Treasury Strategies just published a white paper called, "Money Market Fund Regulatory Changes: The Impact of 2014 Regulations on Investment Policies," which examines what corporate treasurers need to know about money market fund reform. The 20-page paper was sponsored by Federated Investors, who wrote the introduction. They tell us, "Federated Investors' corporate clients are asking how these regulations impact them: What is needed to "adapt" to these new regulations? And must our investment policies be revised? We asked Treasury Strategies, the well-respected treasury management consulting firm, to help our clients address this question. This paper represents their suggested approach for corporate investors who are currently permitted to use Institutional Prime and Municipal MMFs in their short-term investment Portfolios."

Section I of the paper is an overview of the 2014 MMF reforms called "Understand the New Rules." Section II says "Examine Your Current Investment Policies" to make sure that money funds are still permitted after the implementation of new money fund rules. Section III, "Have a Conversation with Your CFO," talks about how to discuss the value proposition of MMFs.

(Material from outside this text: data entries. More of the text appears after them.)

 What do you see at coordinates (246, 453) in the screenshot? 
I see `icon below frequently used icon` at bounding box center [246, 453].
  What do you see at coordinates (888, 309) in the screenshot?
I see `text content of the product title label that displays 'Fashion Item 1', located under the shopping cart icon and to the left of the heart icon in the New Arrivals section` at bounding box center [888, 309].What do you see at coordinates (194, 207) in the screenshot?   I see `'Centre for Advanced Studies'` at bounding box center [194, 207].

Section III says, "Based on the policies we reviewed, we think few companies will have to formally change their investment policies to continue investing in MMFs. However, even if this is the case for your firm, it is certainly wise to brief your CFO (or head of the Investment Policy Committee or other appropriate person) about continuing to use MMFs. We suggest this discussion center around three ideas: The value proposition of using MMFs has not changed; Even with changes, MMFs still compare favorably with other permitted investments; New products are likely to be introduced and may need to be incorporated in the investment policy."

To the latter point, the paper says, "A logical consequence of the new MMF regulations is that fund companies, banks and other investment firms will devise new short-term investment products aimed at the corporate investor. We expect most new products will have features similar to money funds but with some structural differences. Some may be separately managed accounts (SMAs) with investment characteristics of money funds. Others may be commingled cash pools, again with MMF characteristics. Still others might register with the SEC as a type of ultra-short bond fund."

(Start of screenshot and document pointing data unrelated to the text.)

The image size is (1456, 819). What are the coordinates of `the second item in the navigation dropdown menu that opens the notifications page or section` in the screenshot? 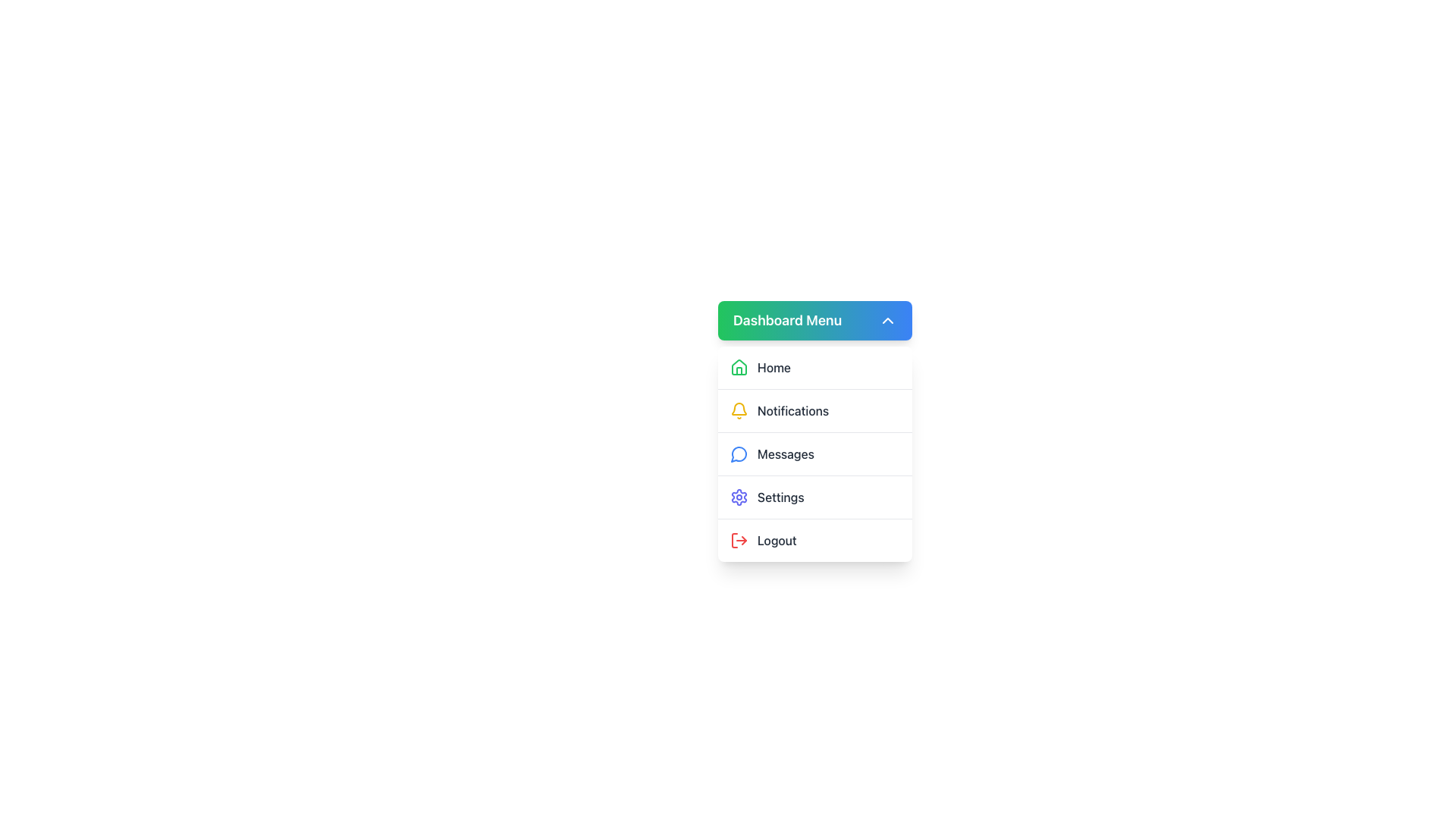 It's located at (814, 410). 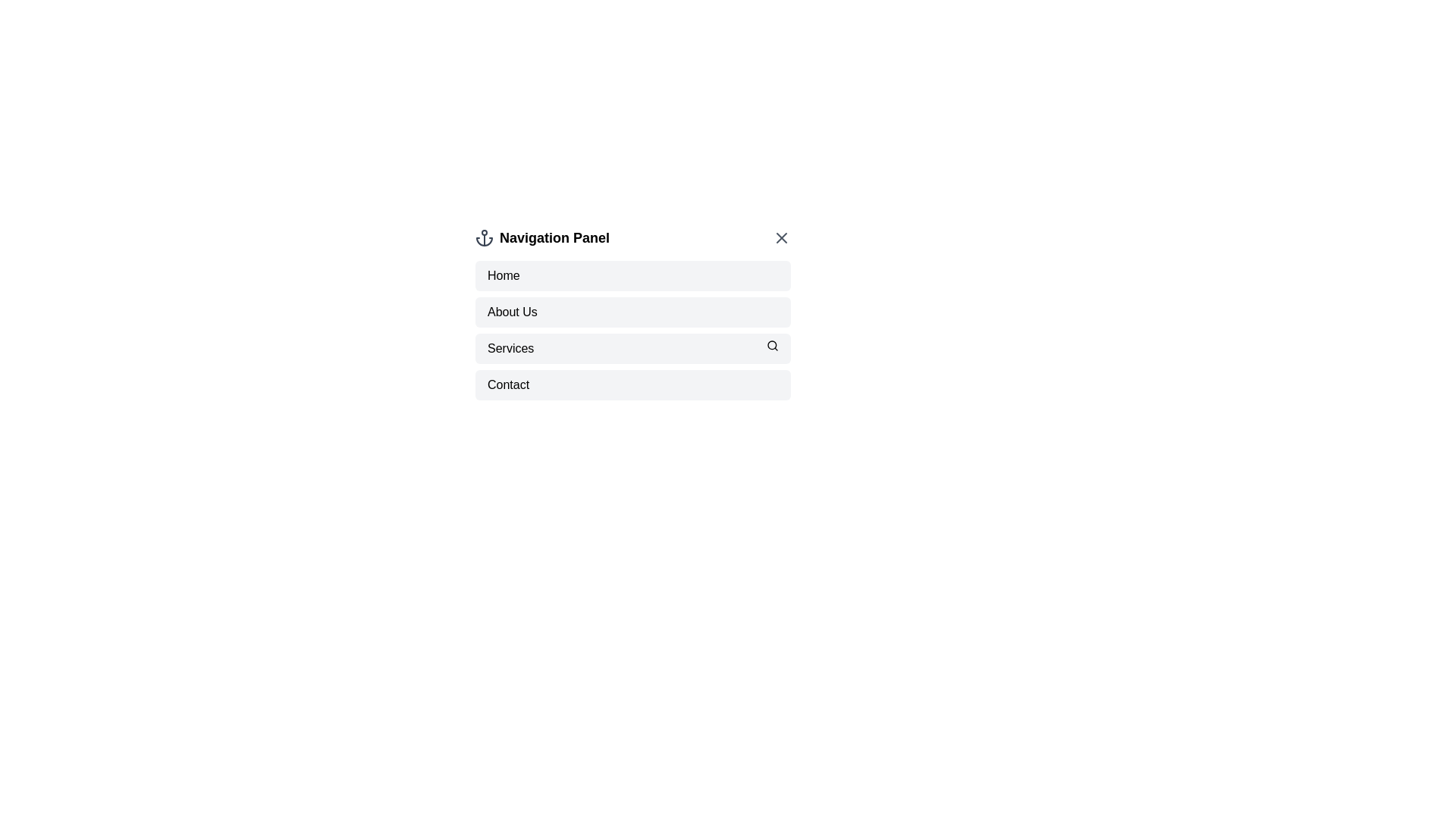 What do you see at coordinates (504, 275) in the screenshot?
I see `the 'Home' text label in bold styling within the navigation panel` at bounding box center [504, 275].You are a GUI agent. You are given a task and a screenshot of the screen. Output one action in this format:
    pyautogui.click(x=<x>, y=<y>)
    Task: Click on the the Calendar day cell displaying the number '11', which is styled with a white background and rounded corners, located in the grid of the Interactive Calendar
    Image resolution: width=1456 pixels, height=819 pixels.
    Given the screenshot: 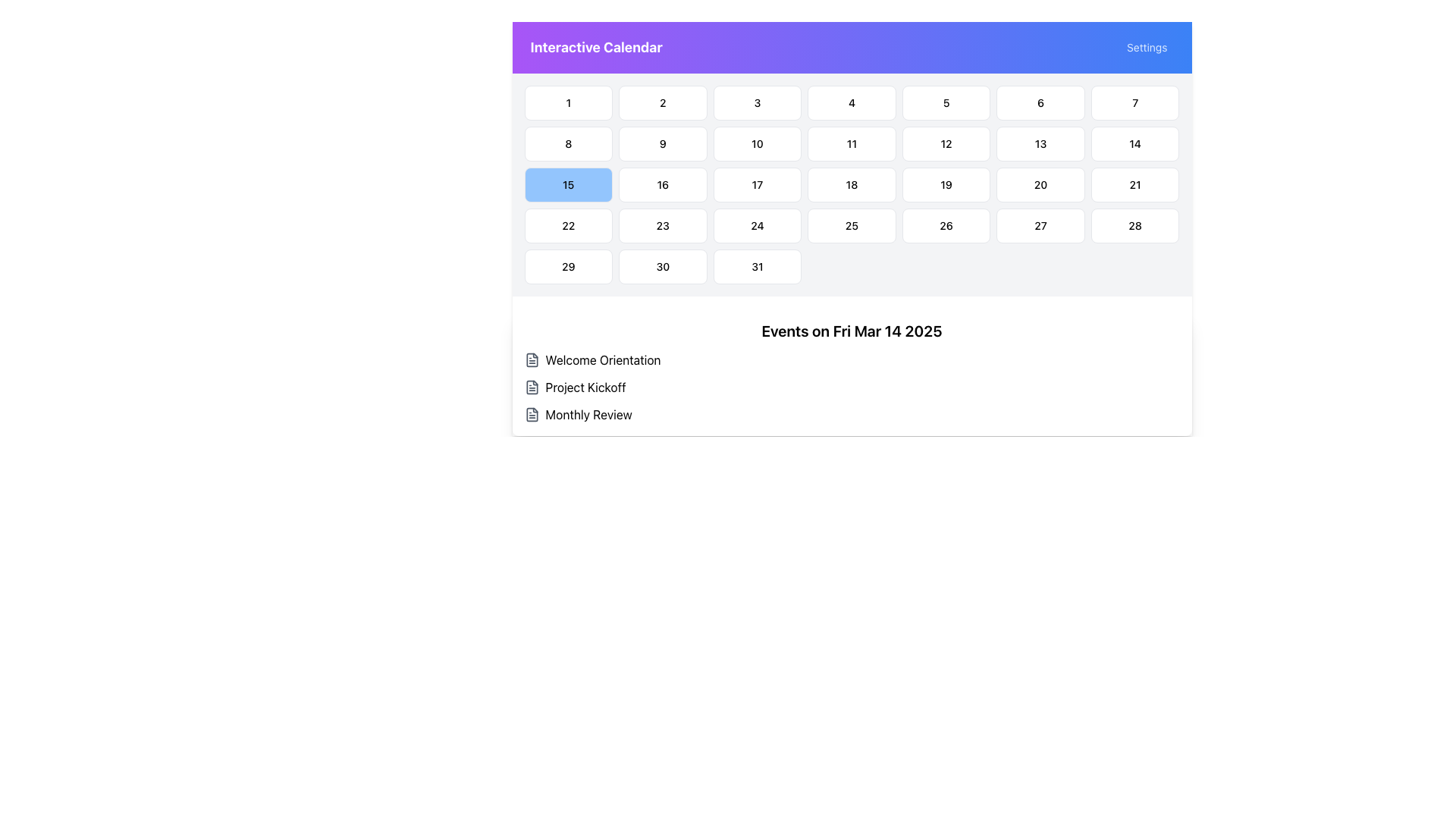 What is the action you would take?
    pyautogui.click(x=852, y=143)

The paper continues, "Funds taking advantage of the conditions of the private offering exemption will be able to offer their units at $1.00 per share. In addition, funds that undertake to hold only portfolio securities with maturities of under 60 days may affect purchases and redemptions at $1.0000 per share, so long as each security's amortized cost is approximately the same as its market value, and the fund is not required to dispose of securities for more or less than their amortized cost.... To include a new product in your investment policy, it may suffice to incorporate "2a-7-like" language into the investment policy statement."

In section 4, "Develop an Action Plan," Treasury Strategy says, "Having talked with your CFO, you will hear four possible outcomes to the question of what is required to continue investing in Institutional Prime and Municipal MMFs. 1. No policy changes needed; continue investing as usual. This is straightforward. No change to the investment policy statement is required. Based on the investment policies we reviewed, we believe this may be the case for most U.S. corporations.... 2. No policy changes needed, but let's inform our Board about the regulatory changes.... 3. Let's tweak the policy to allow continued use of MMFs. If any of the new MMF attributes make them "prohibited investments" as specified in your policy, you need to update or eliminate that language."

The fourth possible outcome is "Let's tweak the policy to allow for new managers or new products." It says, "As discussed earlier, it is likely that during the two-year implementation period, several new 2a-7-like products will be developed. If your policy is not sufficiently broad, now would be a good time to modify it. What you choose to include here is a matter of your company's preference."

In summary, the paper comments, "Regulatory changes to Institutional Prime and Municipal MMFs are far less onerous than we once feared they would be. The value proposition of money funds remains intact, and the U.S. Treasury action will mitigate most, if not all, tax and recordkeeping concerns for the corporate investor. MMF changes have been regularly covered in the financial press, frequently with bits of misinformation or hyperbole. CFOs and Investment Committees are bound to wonder how their corporate treasurer views this issue and whether they will continue investing in MMFs. It makes sense to have a discussion with them about the MMF value proposition constancy, the parallels between post-change MMFs and your other permitted investments, and the continued valuable role you see for MMFs in your firm's short-term investment strategy."

It adds, "Historically, MMFs enjoyed an advantage over other money market instruments from net asset value, tax and recordkeeping perspectives. While some of those advantages are now diminished because of the fluctuating net asset value, MMFs are still on par with most other permissible short-term investments and deposits with respect to safety, liquidity, yield and convenience. Moreover, MMFs still enjoy an advantage over other instruments in terms of liquidity and transparency."

Finally, the piece adds, "The notion that fees and gates are problematic is a red herring. As we show in this report, these provisions provide a fund Board with additional investor protection tools. Further, the fees and gates provisions merely codify for money funds the actual liquidity limitations that exist for all money market instruments and bank deposits in times of market stress. After examining a large representative sample of our clients' investment policies, we conclude that most companies will not require formal policy change to continue investing in Institutional Prime or Municipal MMFs."